Feedback from Staff and Leaders:
Leadership involves staff in decision-making through regular meetings and open-door policies. A suggestion from staff resulted in more flexible working arrangements, improving morale and work-life balance. Evidence for this can include:
Meeting minutes documenting staff involvement in decision-making
Staff feedback forms showing positive perceptions of leadership
Records of policy changes that resulted from staff suggestions
2. Processes:
Processes to develop leadership skills include training on emotional intelligence, conflict resolution, and fostering an inclusive culture. These practices help create capable and compassionate leaders. Evidence for this can include:
Leadership development program curriculum
Training records for leadership training
Appraisal documents showing leadership competencies
Policies on inclusive leadership practices
The Importance of Getting Your Evidence Right
Why Evidence Matters
Demonstrates Quality of Care: Evidence provides a clear picture of how care services meet the CQC’s standards, ensuring that care is safe, effective, and compassionate.
Identifies Strengths and Areas for Improvement: Regularly compiling and reviewing evidence helps care providers improve by identifying both strong practices and areas needing enhancement.
Ensures Compliance: Proper documentation of practices helps prevent negative ratings and protects services from potential enforcement actions.

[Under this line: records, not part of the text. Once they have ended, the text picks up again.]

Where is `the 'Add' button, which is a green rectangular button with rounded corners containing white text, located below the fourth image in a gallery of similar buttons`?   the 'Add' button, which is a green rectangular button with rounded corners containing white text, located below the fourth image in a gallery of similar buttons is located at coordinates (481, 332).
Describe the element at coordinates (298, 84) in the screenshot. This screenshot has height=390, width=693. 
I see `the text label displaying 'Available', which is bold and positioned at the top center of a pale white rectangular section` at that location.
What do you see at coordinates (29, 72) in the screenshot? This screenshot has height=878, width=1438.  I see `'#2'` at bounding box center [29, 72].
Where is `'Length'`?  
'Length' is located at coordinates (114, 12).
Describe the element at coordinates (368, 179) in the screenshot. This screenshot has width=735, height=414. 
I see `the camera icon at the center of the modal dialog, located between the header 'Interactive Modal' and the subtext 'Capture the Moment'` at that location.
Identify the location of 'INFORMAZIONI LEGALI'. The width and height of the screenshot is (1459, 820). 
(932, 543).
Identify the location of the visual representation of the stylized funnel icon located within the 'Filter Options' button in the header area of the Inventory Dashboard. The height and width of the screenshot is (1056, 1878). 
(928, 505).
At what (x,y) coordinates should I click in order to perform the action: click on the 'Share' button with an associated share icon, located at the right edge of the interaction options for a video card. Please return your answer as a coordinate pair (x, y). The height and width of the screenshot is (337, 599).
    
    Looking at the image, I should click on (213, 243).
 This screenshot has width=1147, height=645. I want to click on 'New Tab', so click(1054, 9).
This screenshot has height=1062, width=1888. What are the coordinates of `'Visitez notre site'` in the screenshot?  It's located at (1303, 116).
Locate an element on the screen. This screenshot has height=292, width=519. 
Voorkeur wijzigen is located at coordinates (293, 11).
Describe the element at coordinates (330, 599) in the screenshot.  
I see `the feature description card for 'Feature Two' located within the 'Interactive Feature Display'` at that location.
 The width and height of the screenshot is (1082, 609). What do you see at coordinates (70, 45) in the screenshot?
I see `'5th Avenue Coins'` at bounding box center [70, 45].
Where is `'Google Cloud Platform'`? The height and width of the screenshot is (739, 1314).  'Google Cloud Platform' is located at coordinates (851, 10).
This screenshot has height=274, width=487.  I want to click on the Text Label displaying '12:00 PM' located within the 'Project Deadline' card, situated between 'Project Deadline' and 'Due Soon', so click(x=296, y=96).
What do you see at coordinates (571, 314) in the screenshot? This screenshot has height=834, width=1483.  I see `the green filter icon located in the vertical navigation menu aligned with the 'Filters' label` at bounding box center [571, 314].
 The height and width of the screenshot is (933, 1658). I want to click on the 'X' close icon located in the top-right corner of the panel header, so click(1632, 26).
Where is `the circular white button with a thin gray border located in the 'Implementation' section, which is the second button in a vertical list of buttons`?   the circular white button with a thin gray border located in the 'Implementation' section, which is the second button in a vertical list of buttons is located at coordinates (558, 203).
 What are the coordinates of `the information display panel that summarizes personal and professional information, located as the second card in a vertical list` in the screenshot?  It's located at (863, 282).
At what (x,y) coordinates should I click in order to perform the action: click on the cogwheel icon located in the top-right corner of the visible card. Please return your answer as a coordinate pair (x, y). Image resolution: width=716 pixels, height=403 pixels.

Promotes Person-Centred Care: By showing how people who use the service are involved in decision-making, evidence can highlight a provider’s commitment to person-centred care, which is a key focus for CQC inspections.
Final Thoughts
As the CQC moves forward with its updated framework, care providers must ensure they are collecting comprehensive, accurate evidence that showcases their commitment to high-quality care.
By following the framework and understanding how each evidence category applies, care homes can effectively prepare for inspections and demonstrate compliance.